** Opening Record extracts block **

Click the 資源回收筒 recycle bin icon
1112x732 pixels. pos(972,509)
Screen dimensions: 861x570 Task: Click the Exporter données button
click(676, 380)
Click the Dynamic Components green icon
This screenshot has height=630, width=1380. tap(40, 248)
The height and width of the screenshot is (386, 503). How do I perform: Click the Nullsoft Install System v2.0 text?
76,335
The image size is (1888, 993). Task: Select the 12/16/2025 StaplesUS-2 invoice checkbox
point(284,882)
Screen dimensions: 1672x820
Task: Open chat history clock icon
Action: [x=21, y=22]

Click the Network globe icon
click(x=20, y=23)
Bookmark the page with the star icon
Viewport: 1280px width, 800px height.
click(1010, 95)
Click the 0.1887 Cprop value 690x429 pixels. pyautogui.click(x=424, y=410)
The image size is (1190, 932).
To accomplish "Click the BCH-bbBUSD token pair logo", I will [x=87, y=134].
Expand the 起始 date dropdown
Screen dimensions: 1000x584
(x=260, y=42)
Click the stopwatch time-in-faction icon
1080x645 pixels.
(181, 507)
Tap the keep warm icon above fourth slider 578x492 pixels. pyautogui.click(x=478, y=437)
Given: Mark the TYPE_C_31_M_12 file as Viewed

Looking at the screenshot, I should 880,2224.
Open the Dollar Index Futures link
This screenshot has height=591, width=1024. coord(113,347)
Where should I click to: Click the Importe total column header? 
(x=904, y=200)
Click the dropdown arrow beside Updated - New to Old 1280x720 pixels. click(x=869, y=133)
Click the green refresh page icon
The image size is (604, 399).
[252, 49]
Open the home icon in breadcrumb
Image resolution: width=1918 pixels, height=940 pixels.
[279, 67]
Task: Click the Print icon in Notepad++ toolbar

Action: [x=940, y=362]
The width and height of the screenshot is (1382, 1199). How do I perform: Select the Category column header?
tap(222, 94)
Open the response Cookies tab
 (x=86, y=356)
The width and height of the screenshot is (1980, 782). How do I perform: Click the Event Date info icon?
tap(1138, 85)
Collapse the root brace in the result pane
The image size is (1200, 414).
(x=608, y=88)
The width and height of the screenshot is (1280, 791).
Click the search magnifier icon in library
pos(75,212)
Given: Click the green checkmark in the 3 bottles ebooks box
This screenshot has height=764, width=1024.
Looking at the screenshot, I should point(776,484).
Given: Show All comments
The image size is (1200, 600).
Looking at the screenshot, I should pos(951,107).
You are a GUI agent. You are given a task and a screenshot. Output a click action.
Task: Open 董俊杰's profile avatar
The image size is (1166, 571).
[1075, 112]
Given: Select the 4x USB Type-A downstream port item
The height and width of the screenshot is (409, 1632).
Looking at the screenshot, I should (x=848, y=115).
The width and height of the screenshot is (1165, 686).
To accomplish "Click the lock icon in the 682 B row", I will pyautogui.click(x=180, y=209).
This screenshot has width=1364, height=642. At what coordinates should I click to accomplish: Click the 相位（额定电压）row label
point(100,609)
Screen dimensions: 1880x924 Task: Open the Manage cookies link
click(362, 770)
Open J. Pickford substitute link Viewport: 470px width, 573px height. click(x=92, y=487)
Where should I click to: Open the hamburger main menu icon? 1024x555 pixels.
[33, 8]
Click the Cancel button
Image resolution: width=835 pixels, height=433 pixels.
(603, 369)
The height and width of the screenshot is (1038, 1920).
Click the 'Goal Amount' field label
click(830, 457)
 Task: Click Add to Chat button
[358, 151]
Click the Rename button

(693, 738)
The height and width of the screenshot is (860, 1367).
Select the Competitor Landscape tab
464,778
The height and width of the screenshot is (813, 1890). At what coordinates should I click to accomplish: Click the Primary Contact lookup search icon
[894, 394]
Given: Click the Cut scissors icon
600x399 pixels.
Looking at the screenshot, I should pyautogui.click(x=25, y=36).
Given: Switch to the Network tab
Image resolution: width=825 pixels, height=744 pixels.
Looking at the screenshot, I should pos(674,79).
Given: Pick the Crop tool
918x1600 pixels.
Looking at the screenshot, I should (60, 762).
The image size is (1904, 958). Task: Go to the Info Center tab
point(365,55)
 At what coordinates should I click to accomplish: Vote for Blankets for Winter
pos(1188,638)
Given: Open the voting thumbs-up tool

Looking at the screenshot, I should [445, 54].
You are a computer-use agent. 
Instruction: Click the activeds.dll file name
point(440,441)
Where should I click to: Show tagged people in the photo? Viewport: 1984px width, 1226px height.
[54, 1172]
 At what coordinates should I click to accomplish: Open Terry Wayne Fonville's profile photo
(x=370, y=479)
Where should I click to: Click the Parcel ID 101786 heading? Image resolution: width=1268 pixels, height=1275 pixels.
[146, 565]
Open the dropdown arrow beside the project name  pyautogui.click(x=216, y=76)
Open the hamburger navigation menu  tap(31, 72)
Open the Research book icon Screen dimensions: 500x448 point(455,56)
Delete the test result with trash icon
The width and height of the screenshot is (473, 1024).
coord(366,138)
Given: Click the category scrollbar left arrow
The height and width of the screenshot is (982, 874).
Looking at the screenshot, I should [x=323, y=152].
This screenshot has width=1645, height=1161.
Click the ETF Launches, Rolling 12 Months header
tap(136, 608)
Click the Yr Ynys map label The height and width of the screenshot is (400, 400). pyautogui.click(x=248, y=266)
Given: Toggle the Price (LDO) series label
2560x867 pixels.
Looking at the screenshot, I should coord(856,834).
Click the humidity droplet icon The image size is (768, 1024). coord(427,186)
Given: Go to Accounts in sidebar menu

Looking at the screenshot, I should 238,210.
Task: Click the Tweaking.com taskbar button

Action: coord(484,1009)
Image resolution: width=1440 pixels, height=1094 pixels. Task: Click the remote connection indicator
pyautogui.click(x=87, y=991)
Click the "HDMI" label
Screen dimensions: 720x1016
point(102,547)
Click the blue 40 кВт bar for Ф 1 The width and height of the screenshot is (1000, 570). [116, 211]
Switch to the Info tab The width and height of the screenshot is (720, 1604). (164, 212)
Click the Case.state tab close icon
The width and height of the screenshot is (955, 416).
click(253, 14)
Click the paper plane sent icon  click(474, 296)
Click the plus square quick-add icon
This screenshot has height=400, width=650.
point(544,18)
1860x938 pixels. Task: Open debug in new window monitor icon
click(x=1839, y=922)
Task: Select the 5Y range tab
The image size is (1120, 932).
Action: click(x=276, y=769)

** Closing Record extracts block **

> **Activity**:
Copy out the data above, word for word.

> **Finished task**:
Click the 資源回收筒 recycle bin icon
1112x732 pixels. pos(972,509)
Screen dimensions: 861x570 Task: Click the Exporter données button
click(676, 380)
Click the Dynamic Components green icon
This screenshot has height=630, width=1380. tap(40, 248)
The height and width of the screenshot is (386, 503). How do I perform: Click the Nullsoft Install System v2.0 text?
76,335
The image size is (1888, 993). Task: Select the 12/16/2025 StaplesUS-2 invoice checkbox
point(284,882)
Screen dimensions: 1672x820
Task: Open chat history clock icon
Action: [x=21, y=22]

Click the Network globe icon
click(x=20, y=23)
Bookmark the page with the star icon
Viewport: 1280px width, 800px height.
click(1010, 95)
Click the 0.1887 Cprop value 690x429 pixels. pyautogui.click(x=424, y=410)
The image size is (1190, 932).
To accomplish "Click the BCH-bbBUSD token pair logo", I will [x=87, y=134].
Expand the 起始 date dropdown
Screen dimensions: 1000x584
(x=260, y=42)
Click the stopwatch time-in-faction icon
1080x645 pixels.
(181, 507)
Tap the keep warm icon above fourth slider 578x492 pixels. pyautogui.click(x=478, y=437)
Given: Mark the TYPE_C_31_M_12 file as Viewed

Looking at the screenshot, I should 880,2224.
Open the Dollar Index Futures link
This screenshot has height=591, width=1024. coord(113,347)
Where should I click to: Click the Importe total column header? 
(x=904, y=200)
Click the dropdown arrow beside Updated - New to Old 1280x720 pixels. click(x=869, y=133)
Click the green refresh page icon
The image size is (604, 399).
[252, 49]
Open the home icon in breadcrumb
Image resolution: width=1918 pixels, height=940 pixels.
[279, 67]
Task: Click the Print icon in Notepad++ toolbar

Action: [x=940, y=362]
The width and height of the screenshot is (1382, 1199). How do I perform: Select the Category column header?
tap(222, 94)
Open the response Cookies tab
 (x=86, y=356)
The width and height of the screenshot is (1980, 782). How do I perform: Click the Event Date info icon?
tap(1138, 85)
Collapse the root brace in the result pane
The image size is (1200, 414).
(x=608, y=88)
The width and height of the screenshot is (1280, 791).
Click the search magnifier icon in library
pos(75,212)
Given: Click the green checkmark in the 3 bottles ebooks box
This screenshot has height=764, width=1024.
Looking at the screenshot, I should point(776,484).
Given: Show All comments
The image size is (1200, 600).
Looking at the screenshot, I should pos(951,107).
You are a GUI agent. You are given a task and a screenshot. Output a click action.
Task: Open 董俊杰's profile avatar
The image size is (1166, 571).
[1075, 112]
Given: Select the 4x USB Type-A downstream port item
The height and width of the screenshot is (409, 1632).
Looking at the screenshot, I should (x=848, y=115).
The width and height of the screenshot is (1165, 686).
To accomplish "Click the lock icon in the 682 B row", I will pyautogui.click(x=180, y=209).
This screenshot has width=1364, height=642. At what coordinates should I click to accomplish: Click the 相位（额定电压）row label
point(100,609)
Screen dimensions: 1880x924 Task: Open the Manage cookies link
click(362, 770)
Open J. Pickford substitute link Viewport: 470px width, 573px height. click(x=92, y=487)
Where should I click to: Open the hamburger main menu icon? 1024x555 pixels.
[33, 8]
Click the Cancel button
Image resolution: width=835 pixels, height=433 pixels.
(603, 369)
The height and width of the screenshot is (1038, 1920).
Click the 'Goal Amount' field label
click(830, 457)
 Task: Click Add to Chat button
[358, 151]
Click the Rename button

(693, 738)
The height and width of the screenshot is (860, 1367).
Select the Competitor Landscape tab
464,778
The height and width of the screenshot is (813, 1890). At what coordinates should I click to accomplish: Click the Primary Contact lookup search icon
[894, 394]
Given: Click the Cut scissors icon
600x399 pixels.
Looking at the screenshot, I should pyautogui.click(x=25, y=36).
Given: Switch to the Network tab
Image resolution: width=825 pixels, height=744 pixels.
Looking at the screenshot, I should pos(674,79).
Given: Pick the Crop tool
918x1600 pixels.
Looking at the screenshot, I should (60, 762).
The image size is (1904, 958). Task: Go to the Info Center tab
point(365,55)
 At what coordinates should I click to accomplish: Vote for Blankets for Winter
pos(1188,638)
Given: Open the voting thumbs-up tool

Looking at the screenshot, I should [445, 54].
You are a computer-use agent. 
Instruction: Click the activeds.dll file name
point(440,441)
Where should I click to: Show tagged people in the photo? Viewport: 1984px width, 1226px height.
[54, 1172]
 At what coordinates should I click to accomplish: Open Terry Wayne Fonville's profile photo
(x=370, y=479)
Where should I click to: Click the Parcel ID 101786 heading? Image resolution: width=1268 pixels, height=1275 pixels.
[146, 565]
Open the dropdown arrow beside the project name  pyautogui.click(x=216, y=76)
Open the hamburger navigation menu  tap(31, 72)
Open the Research book icon Screen dimensions: 500x448 point(455,56)
Delete the test result with trash icon
The width and height of the screenshot is (473, 1024).
coord(366,138)
Given: Click the category scrollbar left arrow
The height and width of the screenshot is (982, 874).
Looking at the screenshot, I should [x=323, y=152].
This screenshot has width=1645, height=1161.
Click the ETF Launches, Rolling 12 Months header
tap(136, 608)
Click the Yr Ynys map label The height and width of the screenshot is (400, 400). pyautogui.click(x=248, y=266)
Given: Toggle the Price (LDO) series label
2560x867 pixels.
Looking at the screenshot, I should coord(856,834).
Click the humidity droplet icon The image size is (768, 1024). coord(427,186)
Given: Go to Accounts in sidebar menu

Looking at the screenshot, I should 238,210.
Task: Click the Tweaking.com taskbar button

Action: coord(484,1009)
Image resolution: width=1440 pixels, height=1094 pixels. Task: Click the remote connection indicator
pyautogui.click(x=87, y=991)
Click the "HDMI" label
Screen dimensions: 720x1016
point(102,547)
Click the blue 40 кВт bar for Ф 1 The width and height of the screenshot is (1000, 570). [116, 211]
Switch to the Info tab The width and height of the screenshot is (720, 1604). (164, 212)
Click the Case.state tab close icon
The width and height of the screenshot is (955, 416).
click(253, 14)
Click the paper plane sent icon  click(474, 296)
Click the plus square quick-add icon
This screenshot has height=400, width=650.
point(544,18)
1860x938 pixels. Task: Open debug in new window monitor icon
click(x=1839, y=922)
Task: Select the 5Y range tab
The image size is (1120, 932).
Action: click(x=276, y=769)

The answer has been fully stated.